The Reserve Bank of India (RBI) has proposed tighter capital requirements and provisioning guidelines for non-banking finance companies (NBFCs) in the draft guidelines based on the Thorat committee report on reviewing the existing norms for NBFCs.
The central bank said that Tier-I capital of captive NBFCs be raised to 12% from the current 7.5% but that of infrastructure financing companies be kept unchanged at 10%.
NBFCs that fall short of the required capital level will be given three years to comply, the draft norms said.
For entering the NBFC business, a company not accepting deposits, will qualify for registration if and when its financial assets aggregate R25 crore and constitute 75% and above of its total assets and financial income constitutes 75% or above of its gross income.
Currently a company is treated as an NBFC if its financial assets are more than 50% of its total assets and income from these financial assets is more than 50% of the gross income.
The risk weights on exposure to capital market and real estate, for NBFCs in a bank group is proposed to be kept same as the bank while that for NBFCs not sponsored by banks may be raised to 150% for capital market and 125% for realty exposures, the RBI said.
The central bank also proposed that NBFCs must classify loans as non-performing assets within 90 days of non-payment, bringing them on par with banks.

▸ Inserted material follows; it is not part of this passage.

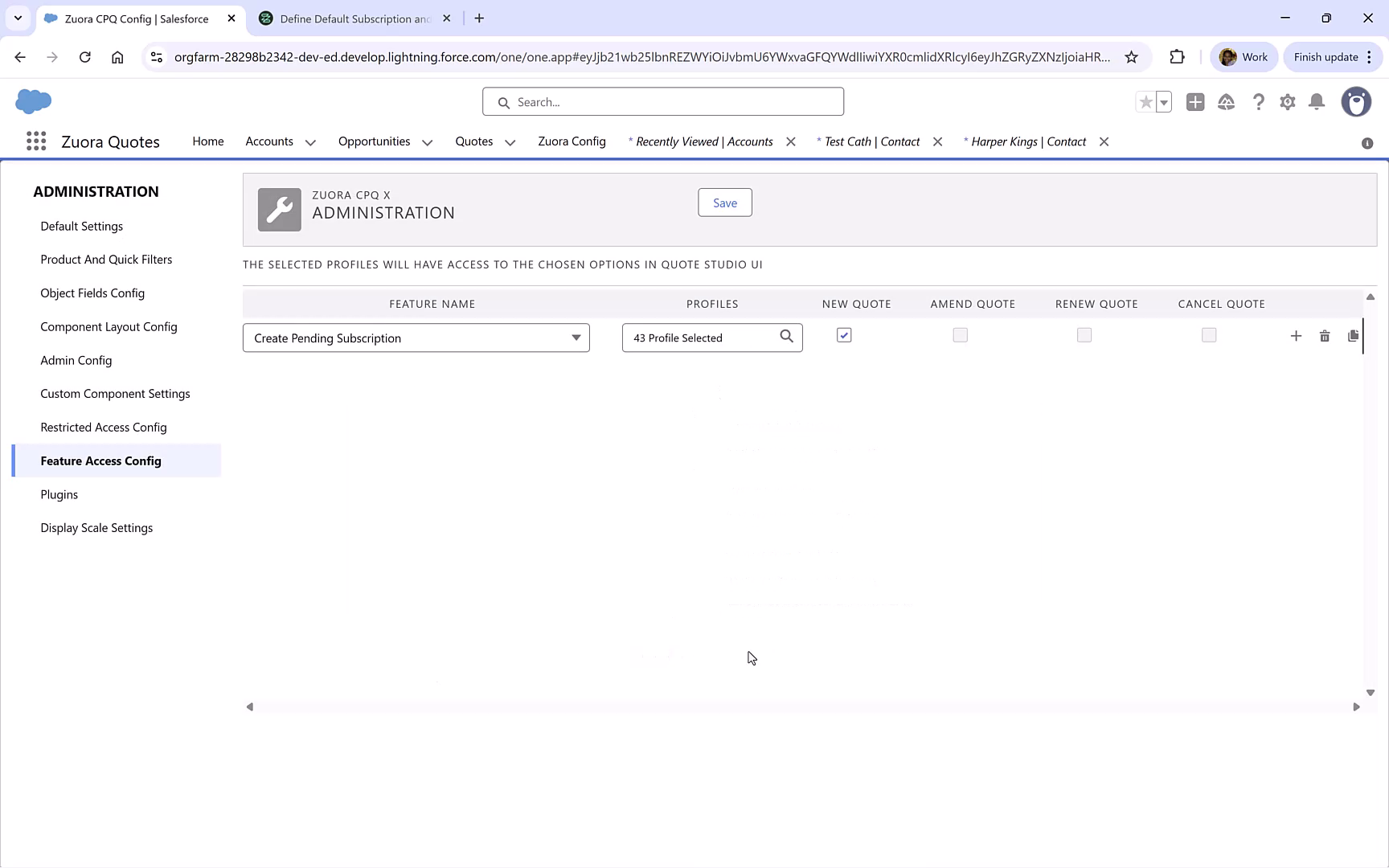Clone the feature row with the copy icon

tap(1354, 336)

Further, the provisioning for standard assets be raised to 0.40% from 0.25% of the outstanding amount from March 2014 onwards, the central bank said.
All registered NBFCs — deposit taking as well as non-deposit taking, must maintain high quality liquid assets in cash, bank deposits available within 30 days, money market instruments maturing within 30 days, investment in actively traded debt securities (valued at 90% of the quoted price) and carrying a rating not lower than AA or equivalent. There should not be any liquidity gap in the 1-30 day bucket, the RBI proposed.
The central bank has invited comments from stakeholders until January 10, 2013.